As pointed out in an earlier story about inclusion of transgender people in Indian workplaces, the bill is also riddled with problems. In a blog on the website of Orinam, lawyer Surabhi Shukla pointed out a number of pitfalls. Starting with the way it imagines transgender identity (by linking biology with identity and ignoring gender fluidity) to making mandatory a certificate from a district magistrate for the establishment of trans identity to not giving reservations to transgender candidates, it went against several recommendations by NALSA.
Giving trans people the Other Backward Classes (OBC) status may not hurt the government much, as the Times of India report clarifies, but there is a technical glitch in realising this demand. The sole authority that can grant such classification, the National Commission for Backward Classes, doesn't exist any more. Abolished in favour of creating a similar committee with constitutional status, the legislation to do so is stuck with the Rajya Sabha now.
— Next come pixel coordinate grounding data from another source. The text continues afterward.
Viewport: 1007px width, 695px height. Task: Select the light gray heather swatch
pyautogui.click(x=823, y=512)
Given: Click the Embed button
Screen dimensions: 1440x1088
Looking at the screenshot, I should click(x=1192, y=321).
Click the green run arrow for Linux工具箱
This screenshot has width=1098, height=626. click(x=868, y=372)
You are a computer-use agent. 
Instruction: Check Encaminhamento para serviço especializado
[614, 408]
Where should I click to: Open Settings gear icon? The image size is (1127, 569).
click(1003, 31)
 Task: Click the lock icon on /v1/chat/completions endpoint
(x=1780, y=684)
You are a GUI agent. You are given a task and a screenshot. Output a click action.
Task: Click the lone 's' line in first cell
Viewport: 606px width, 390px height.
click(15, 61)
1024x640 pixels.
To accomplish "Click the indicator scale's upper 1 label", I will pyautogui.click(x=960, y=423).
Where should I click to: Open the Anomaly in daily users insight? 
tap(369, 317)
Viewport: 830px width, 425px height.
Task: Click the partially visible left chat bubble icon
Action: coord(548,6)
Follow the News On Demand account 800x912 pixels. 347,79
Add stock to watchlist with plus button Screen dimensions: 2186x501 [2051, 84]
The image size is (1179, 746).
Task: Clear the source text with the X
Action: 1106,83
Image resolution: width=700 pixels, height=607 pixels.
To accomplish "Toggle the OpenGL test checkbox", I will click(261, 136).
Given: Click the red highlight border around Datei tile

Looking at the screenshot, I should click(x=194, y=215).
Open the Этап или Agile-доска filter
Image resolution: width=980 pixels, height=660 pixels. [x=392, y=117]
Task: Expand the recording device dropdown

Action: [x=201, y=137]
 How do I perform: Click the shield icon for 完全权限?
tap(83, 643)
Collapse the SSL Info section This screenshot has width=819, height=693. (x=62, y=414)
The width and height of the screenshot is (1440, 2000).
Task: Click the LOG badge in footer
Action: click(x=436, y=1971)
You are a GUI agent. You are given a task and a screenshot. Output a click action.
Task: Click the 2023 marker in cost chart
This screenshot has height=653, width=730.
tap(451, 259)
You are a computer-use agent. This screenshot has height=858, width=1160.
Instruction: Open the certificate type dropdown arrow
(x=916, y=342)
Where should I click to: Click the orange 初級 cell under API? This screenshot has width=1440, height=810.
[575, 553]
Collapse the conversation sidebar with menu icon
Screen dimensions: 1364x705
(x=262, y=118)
Securing civil rights for trans people — giving them a chance to marry, adopt children or have partners of their choice, for instance — seems like a near-impossible task though. As the 31-member panel, headed by a BJP MP, pointed out in its report last month, "civil rights like marriage and divorce, adoption, etc ... are critical to transgender persons' lives and reality", assuring the community that "a historic shift is underway, you are not alone in your struggle for the end of violence and discrimination."
The report also uses the strongest language to condemn precisely the kind of pussyfooting that the Centre is engaged in at the moment vis-a-vis Section 377. "While there is no shame in being gay, lesbian, bisexual, transgender or intersex or even straight," it says, "there is most certainly shame and dishonour in being a homophobe, a transphobe and a bigot."
As matters stand, the government's intention of including transgender people in the mainstream is on the brink of being trumped by its own prejudices. Creating jobs and welfare facilities for the community will never be enough unless the notion of fundamental rights is extended to them as citizens are equal to any other, having the freedom to live, love and fulfill social roles of their choice.